- **What needs to be done**
From the Great Lakes shipwreck text below, list every ship or boat named in it.

- **Text excerpt**
5. On Armistice Day (November 11) 1940, Lake Michigan suffered a "big blow" of its own when a gale roared across the mid-western United States and the lake itself. Three freighters were sunk that day, two of which took their entire crews to the bottom with them. The third vessel however was the subject of a dramatic (and successful) rescue that happened within sight of land. That ship was called what?

Answer: SS Novadoc

Sailing to Port Alfred, Quebec from Chicago and laden with coke (coal byproduct, not the drink) the Novadoc was disabled by the heavy seas generated by the Armistice Day Gale and ended up broken apart off the beach near Little Sable Point lighthouse in Oceana County, Michigan. The wind and waves that battered the Novadoc's hull, flooded her pilothouse and after deck house also threatened to wash away her 17 crew, and in fact became so severe that even the US Coast Guard refused to go to the freighter's aid. It was left up to the crew of the fishing boat Three Brothers, who took it upon themselves to go out into the very same seas that had just claimed the Novadoc and rescue their fellow sailors.

In an amazing display of courage and seamanship, the crew of Three Brothers rescued all but two of the Novadoc's men (the two fatalities were that of the freighter's cooks, swept overboard during the rescue). The Novadoc was declared a total loss and still lies off Little Sable Bank as a dive attraction.
6. The sinking of this ship in Lake Huron in 1865 not only killed many of her passengers but also proved to be deadly for the divers sent down to salvage her cargo. Her name was what?

Answer: SS Pewabic

The Pewabic was sunk in a collision with her sister ship Meteor in Thunder Bay, Ontario on August 9, 1865. The collision happened in relatively clear conditions and those intimate with the disaster at the time could only speculate as to why the Meteor's bow crashed into the Pewabic's port side, opening up the hull, and sinking the liner in mere minutes. One theory is that both the Pewabic and Meteor's captain's closed to a dangerous distance in order to exchange mail and newspapers, and got too close to one another, resulting in the Pewabic's loss and the deaths of over 100 passengers and crew.

- **Data lines**
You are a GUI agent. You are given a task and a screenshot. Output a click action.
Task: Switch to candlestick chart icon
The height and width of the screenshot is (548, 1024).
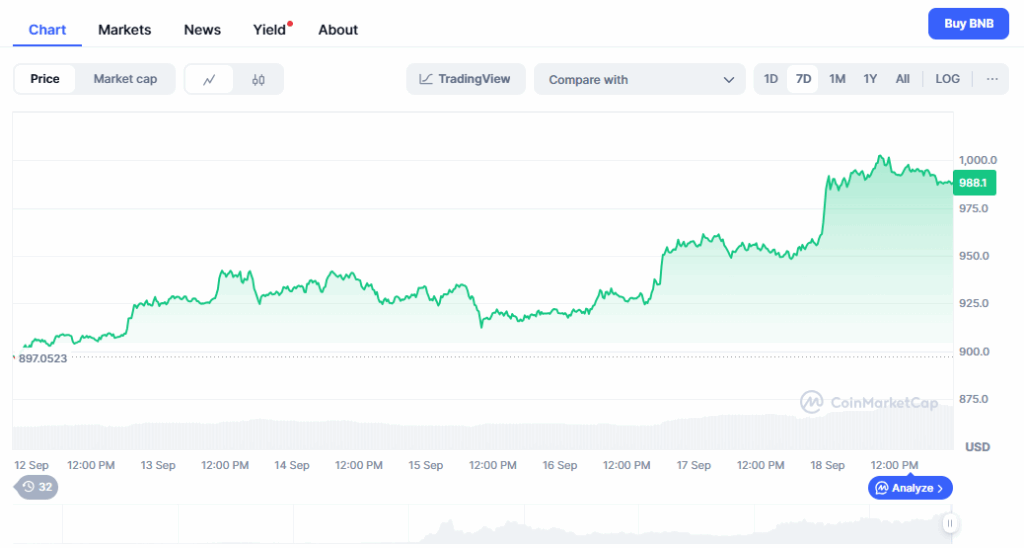(x=258, y=79)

- **Complete response**
Novadoc, Three Brothers, Pewabic, Meteor